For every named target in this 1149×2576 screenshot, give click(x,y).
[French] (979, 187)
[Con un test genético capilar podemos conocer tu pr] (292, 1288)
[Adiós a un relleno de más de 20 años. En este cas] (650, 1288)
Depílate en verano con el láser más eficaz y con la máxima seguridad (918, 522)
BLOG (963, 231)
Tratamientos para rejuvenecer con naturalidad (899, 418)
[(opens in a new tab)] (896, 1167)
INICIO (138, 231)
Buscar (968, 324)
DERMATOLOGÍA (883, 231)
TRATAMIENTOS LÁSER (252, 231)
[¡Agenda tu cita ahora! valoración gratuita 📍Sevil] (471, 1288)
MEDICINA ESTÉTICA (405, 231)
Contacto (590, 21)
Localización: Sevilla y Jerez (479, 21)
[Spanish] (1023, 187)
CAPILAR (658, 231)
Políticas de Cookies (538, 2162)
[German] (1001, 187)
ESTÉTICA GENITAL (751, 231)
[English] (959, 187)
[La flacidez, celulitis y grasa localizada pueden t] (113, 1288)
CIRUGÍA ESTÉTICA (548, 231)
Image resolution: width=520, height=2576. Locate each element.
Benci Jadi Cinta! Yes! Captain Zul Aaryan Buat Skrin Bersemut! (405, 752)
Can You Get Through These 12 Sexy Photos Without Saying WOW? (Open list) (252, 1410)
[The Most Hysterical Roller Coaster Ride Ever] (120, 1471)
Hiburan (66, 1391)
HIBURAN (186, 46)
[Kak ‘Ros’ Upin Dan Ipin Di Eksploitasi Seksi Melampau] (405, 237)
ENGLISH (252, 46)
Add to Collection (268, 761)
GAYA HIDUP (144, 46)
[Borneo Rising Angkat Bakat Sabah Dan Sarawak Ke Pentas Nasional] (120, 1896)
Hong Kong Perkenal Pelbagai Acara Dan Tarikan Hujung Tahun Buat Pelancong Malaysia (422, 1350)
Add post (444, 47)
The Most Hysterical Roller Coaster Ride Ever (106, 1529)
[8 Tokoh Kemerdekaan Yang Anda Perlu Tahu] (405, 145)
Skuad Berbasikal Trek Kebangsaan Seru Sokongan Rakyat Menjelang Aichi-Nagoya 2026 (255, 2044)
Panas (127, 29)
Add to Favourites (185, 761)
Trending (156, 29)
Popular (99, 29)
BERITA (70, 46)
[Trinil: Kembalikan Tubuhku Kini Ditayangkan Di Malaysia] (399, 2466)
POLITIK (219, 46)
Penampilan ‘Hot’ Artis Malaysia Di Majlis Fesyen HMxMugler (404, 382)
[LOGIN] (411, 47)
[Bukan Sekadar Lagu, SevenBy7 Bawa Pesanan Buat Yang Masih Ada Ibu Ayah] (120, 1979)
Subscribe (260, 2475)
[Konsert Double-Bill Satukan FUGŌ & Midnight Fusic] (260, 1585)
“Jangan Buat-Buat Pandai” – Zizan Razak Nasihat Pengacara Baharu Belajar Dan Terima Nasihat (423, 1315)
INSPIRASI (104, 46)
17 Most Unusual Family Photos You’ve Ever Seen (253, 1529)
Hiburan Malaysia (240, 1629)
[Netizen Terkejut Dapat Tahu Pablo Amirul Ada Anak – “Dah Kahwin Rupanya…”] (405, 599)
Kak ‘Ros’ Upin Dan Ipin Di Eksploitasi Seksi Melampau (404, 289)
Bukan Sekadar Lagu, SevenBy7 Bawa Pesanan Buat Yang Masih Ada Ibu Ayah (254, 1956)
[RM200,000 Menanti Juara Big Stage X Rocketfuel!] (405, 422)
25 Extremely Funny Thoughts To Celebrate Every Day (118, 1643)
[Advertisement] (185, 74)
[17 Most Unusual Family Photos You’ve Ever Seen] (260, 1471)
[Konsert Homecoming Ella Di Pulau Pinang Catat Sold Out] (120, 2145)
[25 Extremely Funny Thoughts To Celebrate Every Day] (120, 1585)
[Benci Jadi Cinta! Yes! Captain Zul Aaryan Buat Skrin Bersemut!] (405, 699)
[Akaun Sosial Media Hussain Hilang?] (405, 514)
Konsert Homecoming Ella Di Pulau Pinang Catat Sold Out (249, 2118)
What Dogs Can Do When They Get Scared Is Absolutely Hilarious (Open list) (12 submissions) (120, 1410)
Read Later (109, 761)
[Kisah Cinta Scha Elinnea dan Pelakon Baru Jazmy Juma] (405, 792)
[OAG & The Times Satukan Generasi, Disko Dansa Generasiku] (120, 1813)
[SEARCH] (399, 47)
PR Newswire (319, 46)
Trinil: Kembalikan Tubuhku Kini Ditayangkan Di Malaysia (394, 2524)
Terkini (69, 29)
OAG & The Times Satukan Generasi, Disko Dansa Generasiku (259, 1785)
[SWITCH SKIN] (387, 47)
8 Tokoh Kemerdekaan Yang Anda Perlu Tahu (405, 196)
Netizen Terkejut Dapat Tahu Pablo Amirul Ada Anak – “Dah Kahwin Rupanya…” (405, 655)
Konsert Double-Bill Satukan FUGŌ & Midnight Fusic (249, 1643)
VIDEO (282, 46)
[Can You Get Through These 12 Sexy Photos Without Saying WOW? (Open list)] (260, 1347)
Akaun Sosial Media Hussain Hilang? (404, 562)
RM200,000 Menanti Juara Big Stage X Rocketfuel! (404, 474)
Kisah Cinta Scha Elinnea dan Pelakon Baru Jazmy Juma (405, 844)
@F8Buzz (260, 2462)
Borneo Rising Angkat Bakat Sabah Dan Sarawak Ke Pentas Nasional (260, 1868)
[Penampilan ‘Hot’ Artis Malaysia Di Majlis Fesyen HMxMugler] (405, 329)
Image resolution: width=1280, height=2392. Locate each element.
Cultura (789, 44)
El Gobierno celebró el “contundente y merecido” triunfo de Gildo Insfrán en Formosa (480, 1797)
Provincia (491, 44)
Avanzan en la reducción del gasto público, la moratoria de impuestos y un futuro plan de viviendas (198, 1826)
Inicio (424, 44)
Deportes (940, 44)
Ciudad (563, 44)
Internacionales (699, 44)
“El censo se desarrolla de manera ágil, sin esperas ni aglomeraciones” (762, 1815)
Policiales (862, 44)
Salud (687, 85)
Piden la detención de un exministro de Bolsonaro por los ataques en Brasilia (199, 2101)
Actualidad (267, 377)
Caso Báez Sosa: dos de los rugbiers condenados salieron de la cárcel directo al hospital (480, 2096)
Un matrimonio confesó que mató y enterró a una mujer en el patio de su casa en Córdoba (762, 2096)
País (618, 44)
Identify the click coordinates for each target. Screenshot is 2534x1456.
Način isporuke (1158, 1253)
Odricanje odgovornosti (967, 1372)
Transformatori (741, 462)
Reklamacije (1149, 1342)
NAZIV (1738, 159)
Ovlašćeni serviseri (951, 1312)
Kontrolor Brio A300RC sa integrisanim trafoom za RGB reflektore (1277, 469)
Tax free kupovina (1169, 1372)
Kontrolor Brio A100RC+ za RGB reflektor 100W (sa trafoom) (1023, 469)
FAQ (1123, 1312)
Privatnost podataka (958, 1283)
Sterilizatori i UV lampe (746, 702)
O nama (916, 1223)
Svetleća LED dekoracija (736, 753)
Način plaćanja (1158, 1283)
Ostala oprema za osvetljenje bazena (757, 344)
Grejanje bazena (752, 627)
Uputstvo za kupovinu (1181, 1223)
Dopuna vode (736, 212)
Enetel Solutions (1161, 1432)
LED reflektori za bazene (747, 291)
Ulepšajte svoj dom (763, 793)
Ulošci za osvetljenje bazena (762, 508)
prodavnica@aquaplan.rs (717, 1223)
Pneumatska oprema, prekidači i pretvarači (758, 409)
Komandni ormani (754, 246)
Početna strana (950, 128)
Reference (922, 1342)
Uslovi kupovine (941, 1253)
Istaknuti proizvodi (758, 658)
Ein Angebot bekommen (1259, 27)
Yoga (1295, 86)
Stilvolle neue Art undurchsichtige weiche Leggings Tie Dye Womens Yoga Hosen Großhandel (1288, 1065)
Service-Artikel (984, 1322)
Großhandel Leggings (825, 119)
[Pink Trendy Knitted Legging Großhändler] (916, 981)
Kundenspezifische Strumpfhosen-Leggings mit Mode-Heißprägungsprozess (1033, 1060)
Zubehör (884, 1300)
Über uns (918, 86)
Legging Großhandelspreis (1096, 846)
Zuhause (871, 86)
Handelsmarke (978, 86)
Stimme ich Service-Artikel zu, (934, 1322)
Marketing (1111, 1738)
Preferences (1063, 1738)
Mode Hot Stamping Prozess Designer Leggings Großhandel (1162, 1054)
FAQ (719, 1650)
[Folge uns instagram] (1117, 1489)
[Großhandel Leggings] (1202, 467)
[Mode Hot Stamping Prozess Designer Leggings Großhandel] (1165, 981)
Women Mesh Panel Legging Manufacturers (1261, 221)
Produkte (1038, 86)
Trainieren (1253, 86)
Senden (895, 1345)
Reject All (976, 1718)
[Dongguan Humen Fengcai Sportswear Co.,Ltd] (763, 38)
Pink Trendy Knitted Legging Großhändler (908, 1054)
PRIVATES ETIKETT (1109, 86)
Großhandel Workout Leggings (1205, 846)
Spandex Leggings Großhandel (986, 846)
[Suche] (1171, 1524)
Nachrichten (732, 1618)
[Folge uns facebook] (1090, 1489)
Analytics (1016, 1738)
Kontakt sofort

==*==

▶ _Work request_
For the records above, state the number of lines holding the string "Borneo", without further comment.

▶ _Result_
2